Я дописывал последние слова, когда в расположении роты увидел пограничника в зеленой фуражке, так выделявшегося среди разведчиков в черных танкошлемах, и тотчас же услышал голос Мазаева, вызывавшего меня к себе.
Командир роты стоял рядом с молоденьким лейтенантом-пограничником, о чем-то договаривался с ним. Когда я вплотную подошел, Мазаев познакомил меня с гостем, а затем сказал:
— Ну что ж, кажется, пора. Пойдем искать переправу через Збруч.
Мы, один за другим, пошли по еле приметной узкой тропке, вилявшей среди кустарников: лейтенант-пограничник впереди, за ним Мазаев, а я замыкал шествие. Тропинка привела нас к спуску к реке, плескавшейся в густых ивовых зарослях. По знаку лейтенанта мы остановились и начали наблюдать за противоположным берегом.
Так вот, оказывается, какая она, граница!.. С виду все обычно: и трава, и кустарники, и вода в реке… В то же время это — черта, разделяющая два мира, не заживающий шрам на теле братского украинского народа…

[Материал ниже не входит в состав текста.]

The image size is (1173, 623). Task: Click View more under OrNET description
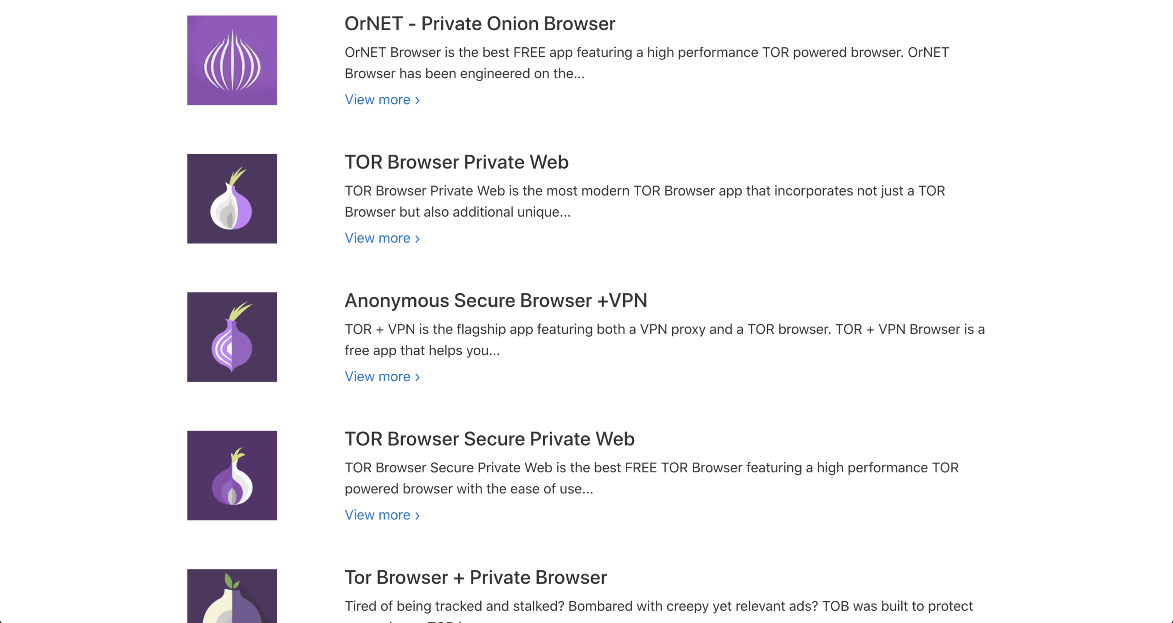pyautogui.click(x=378, y=99)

Спуск к противоположному берегу был пологим, по взгорью тянулись вниз, к реке, узкие лесополоски, разделенные высокими межами, поросшими густым серым бурьяном. Показывая на единственное в поле видимости строение, маячившее справа на пригорке, пограничник сказал, что в нем размещается польская погранзастава. Там мы не заметили никакого движения.
Было то время суток, когда наплывающие вечерние сумерки начинают сперва размывать очертания дальних предметов, а затем и совсем стирать их с горизонта. Вскоре нельзя уже было различить ни полосок, ни высоких меж, а вслед за ними растаяла в темноте и погранзастава. Весь противоположный берег будто кто-то накрыл темной непроницаемой ватой. Нигде ни огонька, ни светлого пятнышка. Ни единого звука не доносилось оттуда, с того берега.
Мы спустились к реке. Пограничник, видимо, хорошо знал место. Здесь был перекат, дно крепкое, каменистое. Несколько раз мы с Мазаевым все обследовали, проверяли. Танки здесь пройдут без осложнений, а вот бронемашины… Нас тревожил выход из реки. Берег не особенно крутой, но трудно преодолим для бронемашин, тем более, что колеса будут выплескивать воду и подъем сразу станет скользким.
— Такой водитель, как Довгополов, наверняка преодолеет подъем, а вот остальные могут застрять, — сказал Мазаев. — Придется из каждого экипажа выделить по одному человеку, вооружить лопатами, подбросить их сюда на машине минут на десять раньше нашего подхода. Они быстро сроют берег, а затем сразу же займут свои боевые места.
Так и порешили. Брод был найден, обследован, и мы потихоньку начали подниматься по заросшему склону. За Збручем по-прежнему было тихо, будто все там вымерло. А навстречу нам, от села, близ которого расположилась наша бригада, неслась девичья песня. Пели про Катюшу, про ее любовь к пограничнику. А затем про трех танкистов.
— Эх, здорово выводят! — проговорил Мазаев, прислушиваясь к песне. — За душу берет.